Now, For The Things A POS System Will Do For Your Resto…

  1. Transaction Speed 

This machine will heighten transaction speed. Researches show that with optimal utilization of a POS device, transactions can be accomplished at least over 50% than when employees rely exclusively on manual exercises. With proper knowledge of using the first effectively, of course.

Cash ins and outs can be finalized and recorded within the same electronic apparatus. Inventory can be analyzed side by side with that of previous records— a useful tool in checking what’s working so far and what needs to be improved on.

Likewise, your staff can get up to speed with every transaction. There’ll be less disorder on the restaurant floor, in spite of lines and tables becoming full. Everything will be seamlessly carried out, relayed to your employees from the FOH and onto the BOH, in a single go. All while said operations are being recorded.

  1. Menu Display And Prices

Contribution margins can be conveniently itemized and broken down through your point-of-sale system. This allows for smarter decisions regarding pricing, as well as smarter purchases.

Say, your well-known spaghetti is projected to have a cost above that of the industry’s, by at least %15. You may need to sit down with your team to do some re-pricing.

If it’s that you’re undercharging despite looming costs for preparation, or are overcharging when you can adjust prices for ingredients, all of these will be shown through your POS’s calculations and real-time analysis.

Should changes be put in place on your menu items, the POS software itself can implement them across the board and synchronize information related to these changes.

  1. Bestsellers And Non-Bestsellers 

Another thing your POS system will do for your restaurant is to help you gauge which items on your menu are the most “profitable”, also referred to as “bestsellers”. And which ones, not so.

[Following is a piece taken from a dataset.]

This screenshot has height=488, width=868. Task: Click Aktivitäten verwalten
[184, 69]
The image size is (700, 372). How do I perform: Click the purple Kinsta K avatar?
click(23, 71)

When you run your own resto, it can be challenging to be less emotional and more objective. For instance, heart-warming comments about a certain menu item can make you think that that’s the bestseller. But what a POS system can do is crunch the numbers and validate if this is true, profit-wise.

The same can be done on the rest of the items that aren’t selling like hotcakes, as the saying goes. Once pointed out, make them sell like hotcakes.

  1. Upselling Can Be Done Via Your POS, Too 

…along with your FOH team, of course. Advertising and target marketing on the web is a definite must. But upselling can be done in-house, right where you get to greet your customers. Pop-ups and notifications of upsells (i.e. when customers order certain items, when orders reach a certain amount, or just for every transaction) right behind the counter. Or behind the POS mobile app.

Upselling accounts for a large portion of overall earnings. With a POS guiding your staff in doing so to and for the right customers at the right time, you may very well see an increase in profit from this category of your revenue stream.